→ Stored items
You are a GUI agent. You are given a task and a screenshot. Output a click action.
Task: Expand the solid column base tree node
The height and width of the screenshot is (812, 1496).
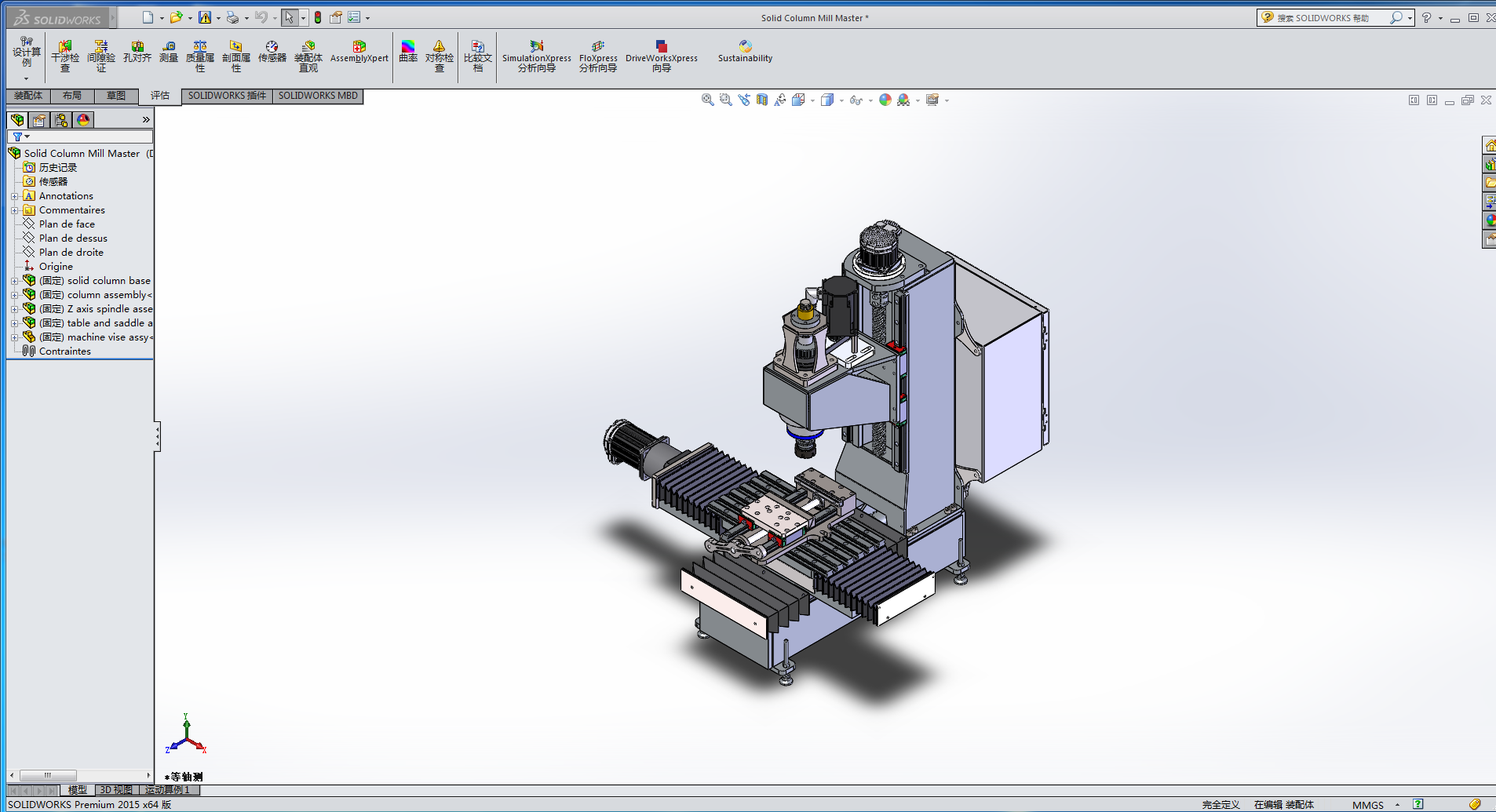(16, 280)
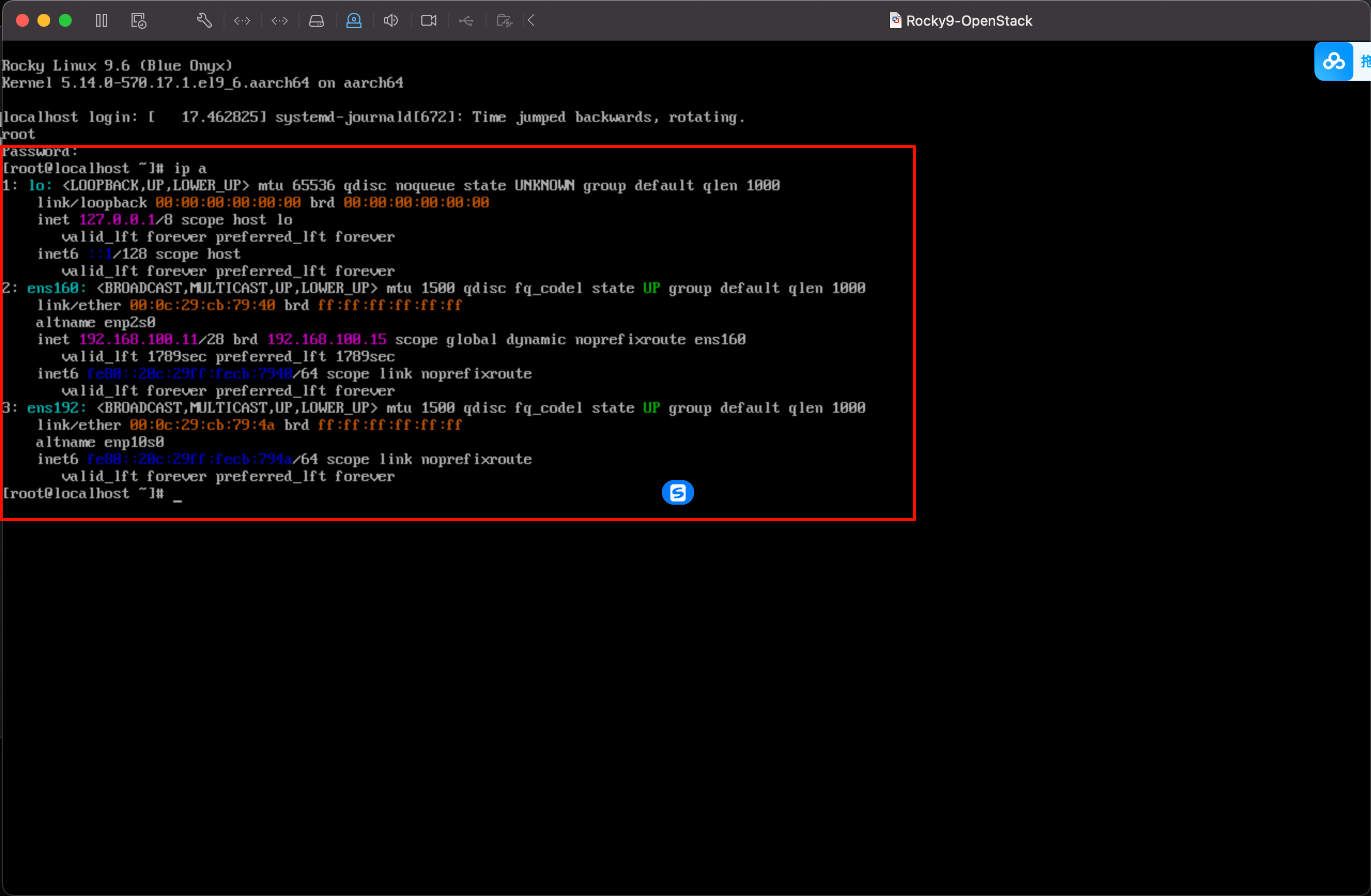Open the snapshots icon in toolbar
The image size is (1371, 896).
[139, 21]
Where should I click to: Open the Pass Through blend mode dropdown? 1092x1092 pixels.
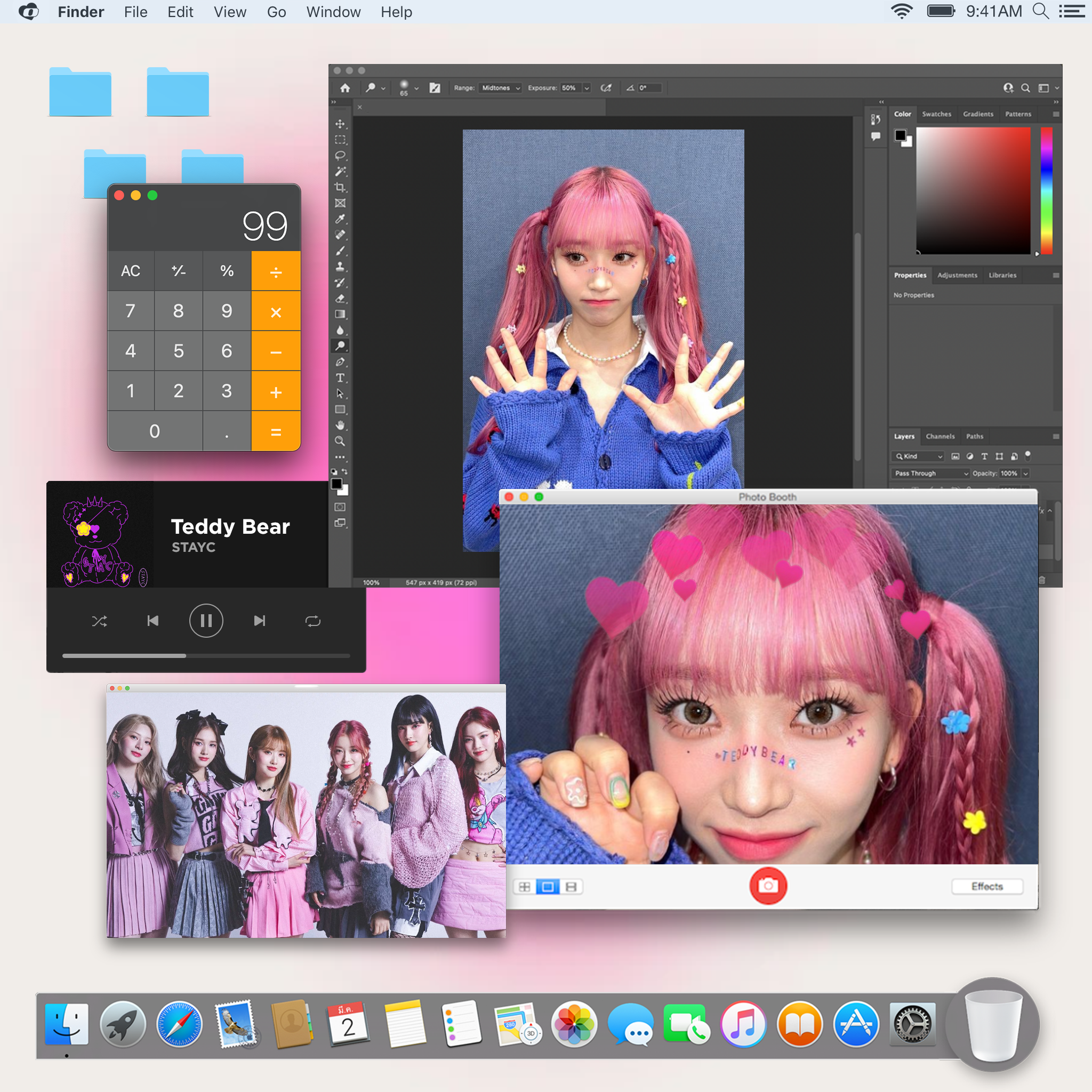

→ Your instructions
Write the entries above out again exactly, omitting each image.

→ Solution
You are a GUI agent. You are given a task and a screenshot. Output a click action.
Task: Expand the solid column base tree node
The height and width of the screenshot is (812, 1496).
(16, 280)
Open the snapshots icon in toolbar
The image size is (1371, 896).
[139, 21]
Where should I click to: Open the Pass Through blend mode dropdown? 1092x1092 pixels.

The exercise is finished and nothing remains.